You see, Slye is American. He and the two other non-Kenyan commissioners seconded to the TJRC by the AU's Panel of Eminent African Personalities -Zambian Gertrude Chawatama and Ethiopian Berhanu Dinka- have failed to appreciate the traditional "Kenyan style" of report writing. Namely, that reports can only reveal the truth when the government has opportunity to frustrate the consequences of such revelations either by withholding the findings from the public or by bungling long-drawn out prosecutions.

The TJRC report, however, does not afford the Kenyatta administration much room for manoeuvre. The report can be made public immediately the President touches it, and indeed the TJRC said to have copies ready to go live on its website once President Kenyatta gives them a date to present it to him. They have been waiting for better part of three weeks though, so I guess he is not too keen to get it.
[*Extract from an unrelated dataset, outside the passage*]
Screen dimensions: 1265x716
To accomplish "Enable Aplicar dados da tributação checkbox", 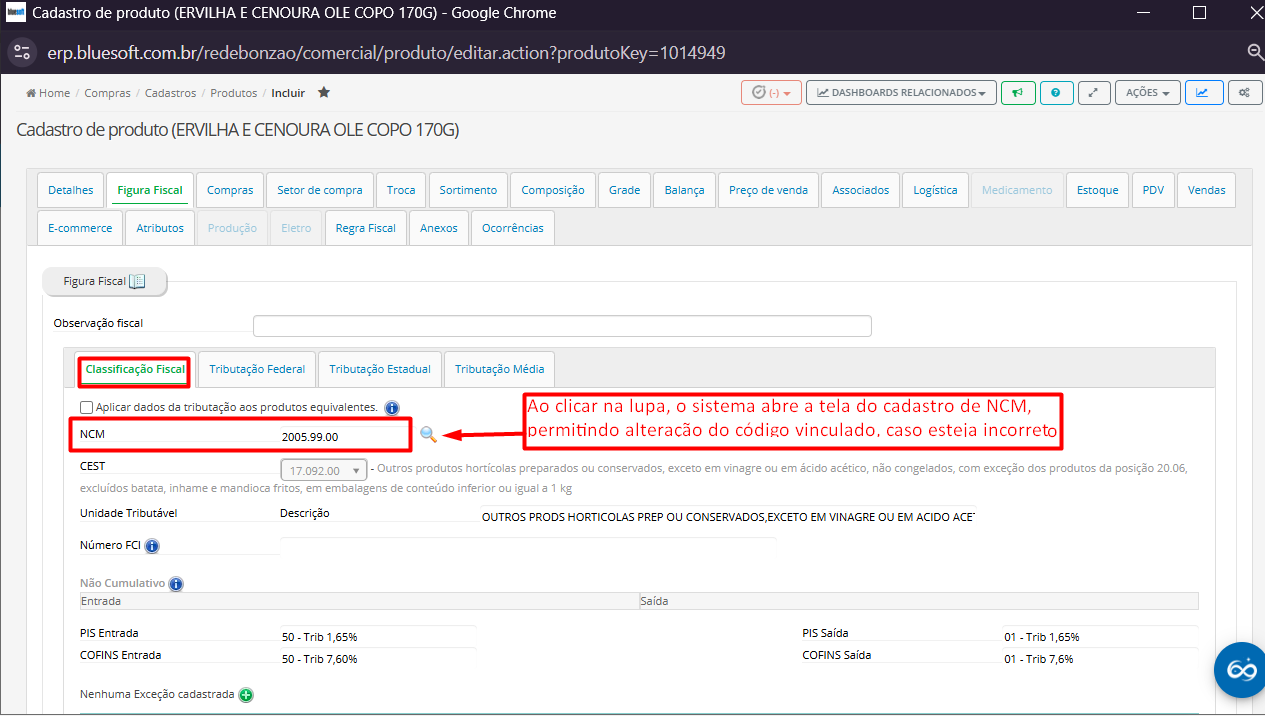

Also, like the Waki Report, its recommendations must be implemented. The self-propelling mechanisms ensure that once the report is handed over to the President, the wheels of justice are set in motion and the culprits must be brought to book. Even more worrisome, its pages probably contain potentially career and freedom-threatening observations on issues such as grand corruption, illegal land acquisitions and political assassinations

Embarrassing and punishing senior government officials is most definitely not "the Kenyan style." We rather prefer that the foreigners shut up unless they have something positive to say. Just look at where Waki got us -our excellent Excellencies having to endure the ignominy of a trial at the Hague. Therefore, we must all hope that the TJRC has not followed Waki's un-African example and come up with yet another secret envelope to be handed over to Western imperialists in the event of local non-compliance with its recommendations. That might bring the wrath of the gods.

For there is only one thing that is more Kenyan style than impunity. And that is forgetfulness, our time-honoured and traditional tendency to bury our heads in the sand. Our culture does not permit to speak ill of the dead, and that includes those with a deadened conscience, especially when they control our version of the nuclear football. Kenyan style reports should not allow us to learn from past mistakes as doing so risks acknowledging that our ancestral warrior-kings -the heralds of independence and peace and all things democratic- and their present descendants may have made mistakes, or even worse, that they may have knowingly acted in immoral, thieving and murderous ways. Chaos and mayhem, we fear, may be visited upon us as these spirits take their vengeance on our self-righteous souls.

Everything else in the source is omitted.